▶ _YOUR TASK_
Answer these questions from the article on the counterclaim jurisdiction ruling:
1. Which federal statute, enacted in 1990, did the 1st Circuit say abolished the independent jurisdictional basis requirement for permissive counterclaims?
2. What was the dollar amount of the District Court judgment for the defendant that the 1st Circuit affirmed?
3. At which firm does Joshua Vitullo practice?

The U.S. District Court in Massachusetts could hear both compulsory and permissive counterclaims filed by a telecommunications company in response to a federal suit to block enforcement of a state administrative order, the 1st U.S. Circuit Court of Appeals has found in a case of first impression.
The plaintiff argued that the counterclaims should be dismissed because they had no independent basis for federal jurisdiction.
But the 1st Circuit disagreed, finding that when Congress enacted the federal supplemental jurisdiction statute, 28 U.S.C. §1367, in 1990, it abolished the requirement of an independent jurisdictional basis for permissive counterclaims.
“There is subject matter jurisdiction over both claims because [§1367(a)] gives courts supplemental jurisdiction over compulsory and at least some permissive counterclaims,” Chief Judge Sandra L. Lynch wrote for the court. “[The defendant’s] counterclaims are sufficiently related to the underlying litigation within the test set forth in §1367(a) to fall under federal courts’ supplemental jurisdiction.”
The 1st Circuit also affirmed the U.S. District Court’s $57 million judgment for the defendant on the merits of its counterclaims.
The 48-page decision is Global NAPs, Inc. v. Verizon New England Inc.
‘Simple and understandable question’
Joshua Vitullo, a business litigator at Sheehan Vitullo in Boston, said the ruling signals that the 1st Circuit has abandoned the distinction between pendant and ancillary claims, replacing it with the “simple and understandable question” of whether a claim is sufficiently related to the other claims to be part of the same case or controversy.
In other words, said Vitullo, who was not involved in Global NAPs, “Does [the counterclaim] relate to the same common nucleus of operative facts?”
Vitullo also said he is hopeful that the ruling will result in a reduction of litigation costs through the consolidation of claims into single actions.
“Rather than having multiple cases in multiple fora, cases can [now] be brought before one judge, litigation costs can be shared, and litigants can be discouraged from using gamesmanship as a defense to properly brought cases,” he said.
Plaintiff’s counsel Andrew Good of Good & Cormier in Boston declined to comment, as did defense attorney Scott H. Angstreich of Kellogg, Huber, Hansen, Todd, Evans & Figel in Washington, D.C.

▶ _GIVEN DATA_
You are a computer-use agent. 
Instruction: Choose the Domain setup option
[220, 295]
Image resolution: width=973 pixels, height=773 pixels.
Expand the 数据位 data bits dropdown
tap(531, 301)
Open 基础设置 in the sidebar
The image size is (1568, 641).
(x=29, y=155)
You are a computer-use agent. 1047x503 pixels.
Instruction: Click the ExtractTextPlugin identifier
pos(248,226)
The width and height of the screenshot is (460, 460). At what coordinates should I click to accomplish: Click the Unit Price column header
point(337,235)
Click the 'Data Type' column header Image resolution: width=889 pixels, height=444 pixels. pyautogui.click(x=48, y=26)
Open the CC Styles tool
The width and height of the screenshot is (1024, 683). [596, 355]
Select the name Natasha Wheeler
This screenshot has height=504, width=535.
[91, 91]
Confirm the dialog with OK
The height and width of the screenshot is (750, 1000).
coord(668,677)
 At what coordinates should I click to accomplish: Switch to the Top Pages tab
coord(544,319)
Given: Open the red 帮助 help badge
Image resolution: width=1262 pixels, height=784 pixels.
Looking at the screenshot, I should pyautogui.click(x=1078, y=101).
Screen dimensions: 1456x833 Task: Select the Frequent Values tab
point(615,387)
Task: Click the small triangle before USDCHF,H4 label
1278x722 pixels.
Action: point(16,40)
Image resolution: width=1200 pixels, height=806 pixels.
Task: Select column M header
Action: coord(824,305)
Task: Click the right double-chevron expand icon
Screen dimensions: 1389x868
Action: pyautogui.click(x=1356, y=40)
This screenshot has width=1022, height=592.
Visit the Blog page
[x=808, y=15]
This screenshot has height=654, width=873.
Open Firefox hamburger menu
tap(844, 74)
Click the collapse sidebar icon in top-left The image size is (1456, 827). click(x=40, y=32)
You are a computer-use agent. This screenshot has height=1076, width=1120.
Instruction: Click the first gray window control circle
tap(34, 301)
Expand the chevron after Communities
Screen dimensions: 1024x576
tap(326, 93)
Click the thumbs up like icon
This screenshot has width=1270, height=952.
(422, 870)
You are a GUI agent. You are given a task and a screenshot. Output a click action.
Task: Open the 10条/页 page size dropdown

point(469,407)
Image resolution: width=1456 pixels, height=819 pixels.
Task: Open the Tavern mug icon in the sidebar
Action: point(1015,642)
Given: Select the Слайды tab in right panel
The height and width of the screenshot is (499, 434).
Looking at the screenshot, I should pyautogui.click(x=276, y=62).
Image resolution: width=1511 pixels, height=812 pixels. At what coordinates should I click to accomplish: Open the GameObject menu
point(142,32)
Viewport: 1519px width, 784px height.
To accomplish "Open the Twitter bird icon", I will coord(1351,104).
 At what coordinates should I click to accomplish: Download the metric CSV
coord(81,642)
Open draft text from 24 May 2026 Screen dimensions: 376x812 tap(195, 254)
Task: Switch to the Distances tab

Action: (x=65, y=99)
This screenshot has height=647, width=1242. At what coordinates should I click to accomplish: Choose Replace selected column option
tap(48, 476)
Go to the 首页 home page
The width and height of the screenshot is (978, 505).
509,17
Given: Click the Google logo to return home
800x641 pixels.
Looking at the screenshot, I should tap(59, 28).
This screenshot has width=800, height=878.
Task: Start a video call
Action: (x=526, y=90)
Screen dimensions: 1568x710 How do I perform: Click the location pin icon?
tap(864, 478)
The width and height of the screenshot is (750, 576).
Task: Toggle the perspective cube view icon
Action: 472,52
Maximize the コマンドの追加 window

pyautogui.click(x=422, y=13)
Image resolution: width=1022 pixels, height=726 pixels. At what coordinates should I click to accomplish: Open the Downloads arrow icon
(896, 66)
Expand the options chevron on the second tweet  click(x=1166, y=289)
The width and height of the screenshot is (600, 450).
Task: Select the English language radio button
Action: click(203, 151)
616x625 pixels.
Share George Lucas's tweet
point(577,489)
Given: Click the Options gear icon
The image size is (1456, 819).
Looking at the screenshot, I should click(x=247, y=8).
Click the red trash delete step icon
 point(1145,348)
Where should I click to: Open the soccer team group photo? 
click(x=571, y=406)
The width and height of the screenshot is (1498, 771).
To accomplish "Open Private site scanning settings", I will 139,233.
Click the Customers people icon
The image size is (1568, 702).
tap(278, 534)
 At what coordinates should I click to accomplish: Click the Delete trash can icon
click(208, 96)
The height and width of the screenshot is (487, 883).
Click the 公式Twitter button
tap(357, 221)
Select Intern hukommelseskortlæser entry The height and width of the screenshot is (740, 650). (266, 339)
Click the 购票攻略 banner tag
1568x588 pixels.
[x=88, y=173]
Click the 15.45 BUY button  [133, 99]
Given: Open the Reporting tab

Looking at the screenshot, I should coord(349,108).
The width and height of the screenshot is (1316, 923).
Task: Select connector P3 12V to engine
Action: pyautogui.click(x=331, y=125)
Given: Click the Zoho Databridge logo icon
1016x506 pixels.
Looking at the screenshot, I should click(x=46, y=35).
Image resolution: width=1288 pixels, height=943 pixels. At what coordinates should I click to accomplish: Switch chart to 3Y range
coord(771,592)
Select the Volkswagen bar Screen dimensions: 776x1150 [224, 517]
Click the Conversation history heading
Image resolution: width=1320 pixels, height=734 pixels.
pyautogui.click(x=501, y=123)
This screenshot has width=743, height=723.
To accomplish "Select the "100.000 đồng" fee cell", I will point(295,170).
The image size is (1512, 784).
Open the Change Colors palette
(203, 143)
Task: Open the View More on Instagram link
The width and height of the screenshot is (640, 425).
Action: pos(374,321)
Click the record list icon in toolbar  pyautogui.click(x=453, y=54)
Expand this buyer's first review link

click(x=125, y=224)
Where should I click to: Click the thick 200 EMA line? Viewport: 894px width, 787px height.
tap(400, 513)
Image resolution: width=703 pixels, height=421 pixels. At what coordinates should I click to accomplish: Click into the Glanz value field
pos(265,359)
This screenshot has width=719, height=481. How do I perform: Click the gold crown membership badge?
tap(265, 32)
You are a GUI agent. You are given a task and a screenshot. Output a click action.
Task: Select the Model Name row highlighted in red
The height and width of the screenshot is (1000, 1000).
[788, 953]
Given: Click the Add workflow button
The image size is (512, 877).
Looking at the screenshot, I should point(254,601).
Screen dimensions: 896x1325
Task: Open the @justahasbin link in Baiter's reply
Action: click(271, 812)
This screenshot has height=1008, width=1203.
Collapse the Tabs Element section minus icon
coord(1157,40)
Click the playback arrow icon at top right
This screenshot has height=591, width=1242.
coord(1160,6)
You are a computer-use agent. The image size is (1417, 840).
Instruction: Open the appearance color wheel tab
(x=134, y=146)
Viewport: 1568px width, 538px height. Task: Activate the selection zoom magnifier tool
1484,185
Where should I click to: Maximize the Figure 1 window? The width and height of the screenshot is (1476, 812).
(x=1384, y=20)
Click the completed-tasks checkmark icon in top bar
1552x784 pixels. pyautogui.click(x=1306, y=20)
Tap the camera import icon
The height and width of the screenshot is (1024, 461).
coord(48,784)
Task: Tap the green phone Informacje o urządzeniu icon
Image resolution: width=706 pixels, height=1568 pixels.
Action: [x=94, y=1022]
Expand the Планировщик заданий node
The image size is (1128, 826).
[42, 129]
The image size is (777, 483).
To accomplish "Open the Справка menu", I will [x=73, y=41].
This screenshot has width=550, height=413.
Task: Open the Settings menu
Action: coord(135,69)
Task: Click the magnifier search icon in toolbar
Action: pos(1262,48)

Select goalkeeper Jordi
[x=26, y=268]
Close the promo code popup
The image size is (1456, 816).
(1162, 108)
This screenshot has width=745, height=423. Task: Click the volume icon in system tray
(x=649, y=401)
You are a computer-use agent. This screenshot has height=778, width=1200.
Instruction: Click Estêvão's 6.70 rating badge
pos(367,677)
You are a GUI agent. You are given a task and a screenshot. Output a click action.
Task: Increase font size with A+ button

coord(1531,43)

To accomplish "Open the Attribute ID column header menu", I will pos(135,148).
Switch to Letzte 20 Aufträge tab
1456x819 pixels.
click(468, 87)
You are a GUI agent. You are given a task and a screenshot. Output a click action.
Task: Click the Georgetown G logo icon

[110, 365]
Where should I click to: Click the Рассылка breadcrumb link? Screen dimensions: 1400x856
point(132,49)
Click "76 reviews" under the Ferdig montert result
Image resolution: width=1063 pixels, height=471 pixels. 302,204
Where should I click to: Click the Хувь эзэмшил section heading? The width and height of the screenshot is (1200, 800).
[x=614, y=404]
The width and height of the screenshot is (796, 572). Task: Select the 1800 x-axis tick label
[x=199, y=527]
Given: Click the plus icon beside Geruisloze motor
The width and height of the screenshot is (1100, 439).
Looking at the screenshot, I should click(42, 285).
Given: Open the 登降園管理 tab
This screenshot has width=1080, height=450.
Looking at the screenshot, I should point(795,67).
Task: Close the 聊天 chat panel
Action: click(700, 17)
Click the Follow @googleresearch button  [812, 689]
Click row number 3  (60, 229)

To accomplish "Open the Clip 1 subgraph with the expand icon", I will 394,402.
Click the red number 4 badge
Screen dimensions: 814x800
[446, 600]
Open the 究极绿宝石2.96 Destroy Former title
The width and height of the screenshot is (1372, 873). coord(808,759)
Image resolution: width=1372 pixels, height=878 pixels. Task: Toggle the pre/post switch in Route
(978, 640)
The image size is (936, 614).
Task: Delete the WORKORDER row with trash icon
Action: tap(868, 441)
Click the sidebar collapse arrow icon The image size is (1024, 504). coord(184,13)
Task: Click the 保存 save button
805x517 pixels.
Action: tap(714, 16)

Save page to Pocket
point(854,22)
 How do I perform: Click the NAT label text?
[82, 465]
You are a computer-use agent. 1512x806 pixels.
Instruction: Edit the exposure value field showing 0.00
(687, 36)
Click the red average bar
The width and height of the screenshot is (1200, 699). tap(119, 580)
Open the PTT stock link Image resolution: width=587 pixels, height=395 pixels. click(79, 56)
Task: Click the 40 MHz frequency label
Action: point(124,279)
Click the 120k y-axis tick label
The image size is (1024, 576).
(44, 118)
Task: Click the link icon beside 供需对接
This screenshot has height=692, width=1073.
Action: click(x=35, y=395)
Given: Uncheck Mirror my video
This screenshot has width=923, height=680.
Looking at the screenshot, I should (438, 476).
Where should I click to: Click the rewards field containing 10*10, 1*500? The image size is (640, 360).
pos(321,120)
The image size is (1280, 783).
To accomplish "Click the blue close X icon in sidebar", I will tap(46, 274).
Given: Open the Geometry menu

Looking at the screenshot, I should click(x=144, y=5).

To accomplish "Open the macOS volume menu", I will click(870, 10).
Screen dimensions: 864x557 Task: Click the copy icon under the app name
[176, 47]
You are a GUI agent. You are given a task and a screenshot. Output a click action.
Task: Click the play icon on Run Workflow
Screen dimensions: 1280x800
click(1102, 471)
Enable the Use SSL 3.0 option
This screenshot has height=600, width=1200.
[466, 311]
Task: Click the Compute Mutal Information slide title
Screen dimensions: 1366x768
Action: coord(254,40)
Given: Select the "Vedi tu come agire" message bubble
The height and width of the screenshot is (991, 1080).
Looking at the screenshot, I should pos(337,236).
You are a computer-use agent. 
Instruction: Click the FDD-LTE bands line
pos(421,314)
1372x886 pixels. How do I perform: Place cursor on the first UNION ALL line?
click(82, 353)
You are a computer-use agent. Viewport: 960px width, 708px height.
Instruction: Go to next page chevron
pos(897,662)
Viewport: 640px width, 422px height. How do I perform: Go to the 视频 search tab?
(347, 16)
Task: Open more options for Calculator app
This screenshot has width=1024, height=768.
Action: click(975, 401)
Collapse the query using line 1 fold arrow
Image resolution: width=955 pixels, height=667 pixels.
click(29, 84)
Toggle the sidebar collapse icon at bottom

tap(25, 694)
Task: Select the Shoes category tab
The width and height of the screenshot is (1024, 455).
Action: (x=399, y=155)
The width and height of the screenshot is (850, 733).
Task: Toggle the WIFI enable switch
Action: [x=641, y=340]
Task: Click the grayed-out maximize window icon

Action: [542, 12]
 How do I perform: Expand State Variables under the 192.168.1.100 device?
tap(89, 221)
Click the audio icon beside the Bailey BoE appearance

▶ _ANSWER TO THIS EXERCISE_
1. 28 U.S.C. §1367
2. $57 million
3. Sheehan Vitullo in Boston